Il semble y avoir un réel consensus autour de l’intégration des nouveaux médias dans les établissements scolaires, dans les collèges et lycées par exemple. Mais cette évolution peut prendre plusieurs formes, et la forme choisie par l’Inspection générale peut susciter des questionnements. Il s’agit, après être passé très rapidement sur le rôle pédagogique du professeur documentaliste, d’amener le lieu à répondre aux besoins : besoin d’accès numérique, besoin d’apports techniques ponctuels. Pour ma part, je ne perçois pas l’engagement pédagogique du projet, mais ce n’est sans doute pas sa vocation.

Documents joints

Notes

[1Une grande partie des articles sur la question à http://docsdocs.free.fr/spip.php?breve654 ou à http://www.pearltrees.com/#/N-p=45168582&N-u=1_423127&N-fa=3652335&N-s=1_4723985&N-f=1_4723985. Sur le Café pédagogique, non signalé dans le billet de M. Charvenac, un article synthétique de Fred Yvetot sur le 3C, particulièrement neutre : http://www.cafepedagogique.net/lemensuel/lenseignant/documentation/Pages/2012/132_CDI_Une.aspx.

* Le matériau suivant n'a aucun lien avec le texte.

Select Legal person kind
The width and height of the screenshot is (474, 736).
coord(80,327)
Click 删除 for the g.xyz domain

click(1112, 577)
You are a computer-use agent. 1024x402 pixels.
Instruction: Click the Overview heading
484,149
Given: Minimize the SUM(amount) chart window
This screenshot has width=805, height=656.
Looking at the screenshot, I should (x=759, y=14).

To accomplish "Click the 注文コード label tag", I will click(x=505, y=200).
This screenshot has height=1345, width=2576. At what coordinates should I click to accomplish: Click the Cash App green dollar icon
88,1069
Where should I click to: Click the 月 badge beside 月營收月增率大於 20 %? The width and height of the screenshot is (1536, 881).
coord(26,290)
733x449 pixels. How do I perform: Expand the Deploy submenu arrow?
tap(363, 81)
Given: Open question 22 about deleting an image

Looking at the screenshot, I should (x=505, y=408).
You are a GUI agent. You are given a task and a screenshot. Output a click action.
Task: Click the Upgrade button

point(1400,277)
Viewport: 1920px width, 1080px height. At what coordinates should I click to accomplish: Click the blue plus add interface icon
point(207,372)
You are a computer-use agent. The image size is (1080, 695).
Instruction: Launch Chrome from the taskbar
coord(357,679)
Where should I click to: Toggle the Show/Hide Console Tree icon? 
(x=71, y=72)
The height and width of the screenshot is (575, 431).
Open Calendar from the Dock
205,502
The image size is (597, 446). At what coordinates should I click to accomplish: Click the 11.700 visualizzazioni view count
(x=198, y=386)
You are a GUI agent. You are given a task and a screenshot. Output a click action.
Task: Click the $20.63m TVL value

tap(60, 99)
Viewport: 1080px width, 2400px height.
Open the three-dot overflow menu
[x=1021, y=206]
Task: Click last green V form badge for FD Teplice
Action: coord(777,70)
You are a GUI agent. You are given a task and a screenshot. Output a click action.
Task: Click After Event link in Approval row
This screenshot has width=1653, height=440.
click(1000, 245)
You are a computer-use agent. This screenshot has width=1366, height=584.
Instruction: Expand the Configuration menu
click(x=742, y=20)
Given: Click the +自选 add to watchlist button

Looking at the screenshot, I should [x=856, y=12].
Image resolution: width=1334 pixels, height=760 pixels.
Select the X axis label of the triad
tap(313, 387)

[2En ligne : http://www.cafepedagogique.net/lexpresso/Pages/2012/06/07062012Article634746478658232483.aspx. Notons que le discours de M. Chavernac apparaît ici comme institutionnel, ce qui paraît quelque peu étrange, pour ce qui concerne la seule démarche, la seule forme : http://www.ac-paris.fr/portail/jcms/p1_565704/documentation-du-cdi-au-ccc-dans-les-etablissements-scolaires?cid=p1_529708&portal=piapp1_58848 (consulté le 17 juin 2012, sans signature). Et on peut enfin se demander à partir de quel nombre de recopies on peut parler de matraquage (http://www.ludovia.com/2012/06/les-centres-de-connaissances-et-de-culture-lieu-dapprentissage-du-numerique/).

[4InterCDI, mai-juin 2012, n°237

[5Formateur à l’IUFM de Montpellier. Blog en ligne : http://blogs.mediapart.fr/blog/jean-pierre-veran

[6Et non pas pour les personnels de l’établissement et parents, comme l’indique le Vademecum.

[7Rappelons aussi que l’APDEN (ex-FADBEN), dans le manifeste 2012 (http://apden.org/MANIFESTE-2012.html), ne revendique pas la création d’une discipline, comme certains le font entendre, mais un enseignement, un curriculum info-documentaire.

[8Sur le rapport FourgousV2 : http://profdoc.iddocs.fr/spip.php?article3

[9M. Chavernac estime que ce changement de nom est malvenu, alors que ce changement de nom permet de soutenir l’ensemble du projet, même si cela paraît pour certains anodins.